──────── Data for analysis
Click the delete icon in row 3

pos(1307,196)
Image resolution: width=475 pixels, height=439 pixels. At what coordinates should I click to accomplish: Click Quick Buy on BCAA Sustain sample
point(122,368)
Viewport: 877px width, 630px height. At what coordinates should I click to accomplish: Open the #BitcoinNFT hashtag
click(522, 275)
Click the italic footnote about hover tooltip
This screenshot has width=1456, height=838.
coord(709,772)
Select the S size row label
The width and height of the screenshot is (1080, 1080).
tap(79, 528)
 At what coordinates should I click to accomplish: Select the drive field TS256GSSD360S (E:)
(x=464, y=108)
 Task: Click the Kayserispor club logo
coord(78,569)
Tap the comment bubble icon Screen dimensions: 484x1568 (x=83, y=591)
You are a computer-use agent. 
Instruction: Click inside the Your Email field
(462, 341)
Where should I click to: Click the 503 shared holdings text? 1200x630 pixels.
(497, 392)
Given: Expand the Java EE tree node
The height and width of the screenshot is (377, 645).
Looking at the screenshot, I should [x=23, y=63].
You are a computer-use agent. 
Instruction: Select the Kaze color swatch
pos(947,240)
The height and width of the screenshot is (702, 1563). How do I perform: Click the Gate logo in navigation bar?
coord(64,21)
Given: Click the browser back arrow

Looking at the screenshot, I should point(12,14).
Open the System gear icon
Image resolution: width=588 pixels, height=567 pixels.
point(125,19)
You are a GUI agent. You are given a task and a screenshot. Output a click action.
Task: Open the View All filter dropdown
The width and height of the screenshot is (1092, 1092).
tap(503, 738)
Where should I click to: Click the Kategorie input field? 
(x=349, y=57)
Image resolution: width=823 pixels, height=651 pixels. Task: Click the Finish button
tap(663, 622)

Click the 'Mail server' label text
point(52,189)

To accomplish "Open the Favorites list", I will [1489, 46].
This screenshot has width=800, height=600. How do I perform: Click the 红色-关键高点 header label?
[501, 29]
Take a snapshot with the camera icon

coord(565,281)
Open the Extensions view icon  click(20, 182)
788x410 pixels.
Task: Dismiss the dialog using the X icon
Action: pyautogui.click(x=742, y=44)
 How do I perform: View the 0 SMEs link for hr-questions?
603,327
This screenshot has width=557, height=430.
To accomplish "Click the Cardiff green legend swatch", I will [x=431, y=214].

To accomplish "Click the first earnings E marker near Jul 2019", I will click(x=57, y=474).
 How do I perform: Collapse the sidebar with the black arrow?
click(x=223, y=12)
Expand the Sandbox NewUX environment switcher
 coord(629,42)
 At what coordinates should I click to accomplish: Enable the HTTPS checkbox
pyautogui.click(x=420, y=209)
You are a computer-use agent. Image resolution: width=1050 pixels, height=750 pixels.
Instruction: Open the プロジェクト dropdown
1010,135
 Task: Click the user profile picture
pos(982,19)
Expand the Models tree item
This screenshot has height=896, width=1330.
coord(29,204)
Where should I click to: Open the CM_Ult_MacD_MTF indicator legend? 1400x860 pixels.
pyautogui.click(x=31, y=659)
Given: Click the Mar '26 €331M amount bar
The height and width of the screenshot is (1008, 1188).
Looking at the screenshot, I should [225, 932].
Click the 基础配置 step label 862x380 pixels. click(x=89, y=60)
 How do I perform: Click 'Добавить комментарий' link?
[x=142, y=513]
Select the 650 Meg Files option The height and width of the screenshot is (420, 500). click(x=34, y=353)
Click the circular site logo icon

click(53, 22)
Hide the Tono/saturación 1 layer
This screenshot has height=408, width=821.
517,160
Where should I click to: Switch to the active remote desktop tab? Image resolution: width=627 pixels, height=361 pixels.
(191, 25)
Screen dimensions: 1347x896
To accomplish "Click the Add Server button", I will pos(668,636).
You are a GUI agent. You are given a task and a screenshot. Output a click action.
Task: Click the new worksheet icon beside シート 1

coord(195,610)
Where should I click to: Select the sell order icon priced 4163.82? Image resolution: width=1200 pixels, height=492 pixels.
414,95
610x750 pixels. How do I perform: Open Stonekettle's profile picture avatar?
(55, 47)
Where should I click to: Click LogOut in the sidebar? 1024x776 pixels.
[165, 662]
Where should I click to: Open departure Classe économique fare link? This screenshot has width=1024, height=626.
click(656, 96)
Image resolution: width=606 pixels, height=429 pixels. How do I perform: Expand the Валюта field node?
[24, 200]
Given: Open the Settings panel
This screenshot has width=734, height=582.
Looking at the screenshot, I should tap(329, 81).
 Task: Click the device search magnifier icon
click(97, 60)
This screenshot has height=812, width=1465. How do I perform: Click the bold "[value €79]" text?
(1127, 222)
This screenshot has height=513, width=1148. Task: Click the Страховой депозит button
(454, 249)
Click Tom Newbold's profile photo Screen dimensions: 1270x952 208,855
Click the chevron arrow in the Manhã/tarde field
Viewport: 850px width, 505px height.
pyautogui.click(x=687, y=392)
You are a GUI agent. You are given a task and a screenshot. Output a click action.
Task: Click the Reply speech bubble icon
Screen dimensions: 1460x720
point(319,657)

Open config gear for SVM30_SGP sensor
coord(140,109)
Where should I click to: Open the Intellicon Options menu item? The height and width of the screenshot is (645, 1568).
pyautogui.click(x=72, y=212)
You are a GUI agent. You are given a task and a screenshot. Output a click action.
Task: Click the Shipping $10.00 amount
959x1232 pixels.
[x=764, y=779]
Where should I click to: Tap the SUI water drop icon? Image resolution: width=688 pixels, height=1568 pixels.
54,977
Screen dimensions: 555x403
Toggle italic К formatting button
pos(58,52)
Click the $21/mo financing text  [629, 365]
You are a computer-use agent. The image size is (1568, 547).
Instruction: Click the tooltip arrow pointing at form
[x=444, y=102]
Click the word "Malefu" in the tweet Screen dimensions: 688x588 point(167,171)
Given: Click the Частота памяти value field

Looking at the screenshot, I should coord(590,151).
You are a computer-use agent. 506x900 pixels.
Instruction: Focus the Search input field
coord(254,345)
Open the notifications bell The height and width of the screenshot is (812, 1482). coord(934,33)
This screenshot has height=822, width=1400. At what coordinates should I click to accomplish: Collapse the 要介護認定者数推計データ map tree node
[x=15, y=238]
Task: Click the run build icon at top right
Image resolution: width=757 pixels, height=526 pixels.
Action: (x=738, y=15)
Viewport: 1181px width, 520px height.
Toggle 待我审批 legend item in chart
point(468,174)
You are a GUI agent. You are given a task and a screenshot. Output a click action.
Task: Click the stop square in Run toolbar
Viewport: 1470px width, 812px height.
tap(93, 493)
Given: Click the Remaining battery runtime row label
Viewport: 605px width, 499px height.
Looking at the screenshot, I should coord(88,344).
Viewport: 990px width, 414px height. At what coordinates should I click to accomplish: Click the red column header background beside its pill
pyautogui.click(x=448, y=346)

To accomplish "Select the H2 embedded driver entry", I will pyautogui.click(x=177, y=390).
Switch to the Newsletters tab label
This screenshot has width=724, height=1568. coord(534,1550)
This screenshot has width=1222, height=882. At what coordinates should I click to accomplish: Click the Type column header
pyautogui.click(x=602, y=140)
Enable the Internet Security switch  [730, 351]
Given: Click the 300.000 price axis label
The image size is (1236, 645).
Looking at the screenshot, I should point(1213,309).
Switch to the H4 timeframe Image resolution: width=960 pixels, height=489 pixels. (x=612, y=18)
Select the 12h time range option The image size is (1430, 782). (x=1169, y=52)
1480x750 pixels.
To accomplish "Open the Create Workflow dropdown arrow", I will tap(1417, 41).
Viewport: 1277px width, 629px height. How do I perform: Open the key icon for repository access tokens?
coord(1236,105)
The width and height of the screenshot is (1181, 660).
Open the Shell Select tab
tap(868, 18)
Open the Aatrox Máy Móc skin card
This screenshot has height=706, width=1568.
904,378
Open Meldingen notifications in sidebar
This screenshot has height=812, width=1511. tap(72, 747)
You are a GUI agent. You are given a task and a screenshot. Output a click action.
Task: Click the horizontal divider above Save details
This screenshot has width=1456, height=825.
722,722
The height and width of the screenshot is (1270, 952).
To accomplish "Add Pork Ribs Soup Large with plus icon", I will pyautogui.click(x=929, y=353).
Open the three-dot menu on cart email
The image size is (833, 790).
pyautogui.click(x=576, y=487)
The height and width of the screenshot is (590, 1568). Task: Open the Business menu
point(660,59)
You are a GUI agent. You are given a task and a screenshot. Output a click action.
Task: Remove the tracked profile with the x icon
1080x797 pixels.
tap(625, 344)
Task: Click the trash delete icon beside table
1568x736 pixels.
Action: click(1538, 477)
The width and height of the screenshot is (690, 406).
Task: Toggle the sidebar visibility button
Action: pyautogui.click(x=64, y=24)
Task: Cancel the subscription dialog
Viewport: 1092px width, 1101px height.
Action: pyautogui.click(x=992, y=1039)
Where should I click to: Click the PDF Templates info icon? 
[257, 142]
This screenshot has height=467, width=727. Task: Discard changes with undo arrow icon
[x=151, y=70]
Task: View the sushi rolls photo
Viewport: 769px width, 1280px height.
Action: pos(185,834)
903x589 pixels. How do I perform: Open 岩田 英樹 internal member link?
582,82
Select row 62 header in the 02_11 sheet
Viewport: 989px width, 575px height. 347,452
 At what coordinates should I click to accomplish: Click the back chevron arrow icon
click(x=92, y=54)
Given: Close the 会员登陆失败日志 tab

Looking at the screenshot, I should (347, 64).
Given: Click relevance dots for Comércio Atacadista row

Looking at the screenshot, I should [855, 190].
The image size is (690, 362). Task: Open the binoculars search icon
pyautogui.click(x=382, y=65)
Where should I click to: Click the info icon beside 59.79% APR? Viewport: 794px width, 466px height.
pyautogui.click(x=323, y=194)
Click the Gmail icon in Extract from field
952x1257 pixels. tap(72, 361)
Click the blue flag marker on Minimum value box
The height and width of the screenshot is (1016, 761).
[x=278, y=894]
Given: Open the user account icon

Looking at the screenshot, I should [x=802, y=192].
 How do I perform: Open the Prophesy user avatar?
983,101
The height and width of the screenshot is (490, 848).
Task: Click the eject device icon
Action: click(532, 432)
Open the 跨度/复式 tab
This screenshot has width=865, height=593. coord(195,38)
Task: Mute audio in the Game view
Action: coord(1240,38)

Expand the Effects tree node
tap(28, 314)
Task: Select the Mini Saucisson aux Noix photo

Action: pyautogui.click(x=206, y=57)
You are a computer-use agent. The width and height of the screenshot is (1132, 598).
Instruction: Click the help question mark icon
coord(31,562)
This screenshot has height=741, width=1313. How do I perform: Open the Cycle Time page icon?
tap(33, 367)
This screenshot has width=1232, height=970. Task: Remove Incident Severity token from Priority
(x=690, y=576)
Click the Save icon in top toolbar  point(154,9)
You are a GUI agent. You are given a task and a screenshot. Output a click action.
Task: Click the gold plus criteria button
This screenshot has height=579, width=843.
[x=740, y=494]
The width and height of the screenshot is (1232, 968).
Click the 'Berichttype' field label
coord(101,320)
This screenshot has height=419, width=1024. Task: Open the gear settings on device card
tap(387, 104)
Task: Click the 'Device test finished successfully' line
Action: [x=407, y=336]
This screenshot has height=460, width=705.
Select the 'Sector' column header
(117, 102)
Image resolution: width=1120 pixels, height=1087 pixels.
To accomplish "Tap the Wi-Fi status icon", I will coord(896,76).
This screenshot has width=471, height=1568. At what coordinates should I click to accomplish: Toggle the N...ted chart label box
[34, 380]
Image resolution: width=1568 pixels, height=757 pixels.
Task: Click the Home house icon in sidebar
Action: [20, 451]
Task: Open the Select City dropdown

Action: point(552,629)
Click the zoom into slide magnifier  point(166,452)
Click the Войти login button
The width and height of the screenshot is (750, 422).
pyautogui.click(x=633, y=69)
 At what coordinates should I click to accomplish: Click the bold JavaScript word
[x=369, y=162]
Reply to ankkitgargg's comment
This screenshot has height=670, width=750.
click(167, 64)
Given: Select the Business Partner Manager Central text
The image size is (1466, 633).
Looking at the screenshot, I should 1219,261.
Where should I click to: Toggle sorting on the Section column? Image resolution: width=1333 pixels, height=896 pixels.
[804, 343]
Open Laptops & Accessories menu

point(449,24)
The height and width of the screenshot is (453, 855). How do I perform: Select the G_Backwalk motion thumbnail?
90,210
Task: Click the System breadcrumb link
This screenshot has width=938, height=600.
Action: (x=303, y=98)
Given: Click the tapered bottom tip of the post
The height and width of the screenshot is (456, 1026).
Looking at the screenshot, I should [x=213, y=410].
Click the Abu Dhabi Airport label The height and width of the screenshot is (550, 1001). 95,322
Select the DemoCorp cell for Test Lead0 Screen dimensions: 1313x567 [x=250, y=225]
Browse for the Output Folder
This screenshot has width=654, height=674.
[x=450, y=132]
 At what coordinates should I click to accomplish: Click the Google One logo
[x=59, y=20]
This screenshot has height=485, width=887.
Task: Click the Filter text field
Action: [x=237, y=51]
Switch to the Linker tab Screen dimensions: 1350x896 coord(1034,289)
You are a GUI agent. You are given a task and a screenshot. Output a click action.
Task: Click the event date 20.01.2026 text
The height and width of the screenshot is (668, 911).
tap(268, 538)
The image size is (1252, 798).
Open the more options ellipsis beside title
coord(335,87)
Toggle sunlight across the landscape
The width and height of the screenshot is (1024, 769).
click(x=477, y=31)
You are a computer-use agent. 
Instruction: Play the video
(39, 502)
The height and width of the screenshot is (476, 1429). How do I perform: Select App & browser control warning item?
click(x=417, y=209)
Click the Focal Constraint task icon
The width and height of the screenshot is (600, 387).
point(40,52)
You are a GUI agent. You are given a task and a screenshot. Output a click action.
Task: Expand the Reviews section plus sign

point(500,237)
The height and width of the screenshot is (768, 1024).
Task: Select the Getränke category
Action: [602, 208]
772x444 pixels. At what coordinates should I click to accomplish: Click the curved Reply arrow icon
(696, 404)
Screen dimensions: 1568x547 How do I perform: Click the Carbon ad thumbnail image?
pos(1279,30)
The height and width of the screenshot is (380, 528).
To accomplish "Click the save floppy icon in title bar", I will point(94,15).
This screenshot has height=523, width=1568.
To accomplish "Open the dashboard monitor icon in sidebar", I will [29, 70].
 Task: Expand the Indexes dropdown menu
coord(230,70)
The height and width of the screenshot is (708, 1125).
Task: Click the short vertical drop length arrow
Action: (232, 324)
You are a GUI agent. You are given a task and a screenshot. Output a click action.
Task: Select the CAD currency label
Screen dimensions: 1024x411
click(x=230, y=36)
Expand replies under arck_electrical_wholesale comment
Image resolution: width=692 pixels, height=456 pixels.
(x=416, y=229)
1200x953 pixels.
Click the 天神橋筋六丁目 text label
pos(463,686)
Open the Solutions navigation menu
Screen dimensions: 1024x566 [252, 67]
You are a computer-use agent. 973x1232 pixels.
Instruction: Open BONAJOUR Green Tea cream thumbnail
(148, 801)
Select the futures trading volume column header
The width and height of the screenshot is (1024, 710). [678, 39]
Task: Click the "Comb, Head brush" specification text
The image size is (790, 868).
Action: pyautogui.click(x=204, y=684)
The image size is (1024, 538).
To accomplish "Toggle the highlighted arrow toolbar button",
────────────────
• Your goal
Whenever a line above includes the string "computer", copy it.

• Response
You are a computer-use agent. 
You are a computer-use agent. 
You are a computer-use agent. Image resolution: width=1050 pixels, height=750 pixels.
You are a computer-use agent. The image size is (1568, 547).
You are a computer-use agent. 506x900 pixels.
You are a computer-use agent. The width and height of the screenshot is (1132, 598).
You are a computer-use agent. 
You are a computer-use agent. 973x1232 pixels.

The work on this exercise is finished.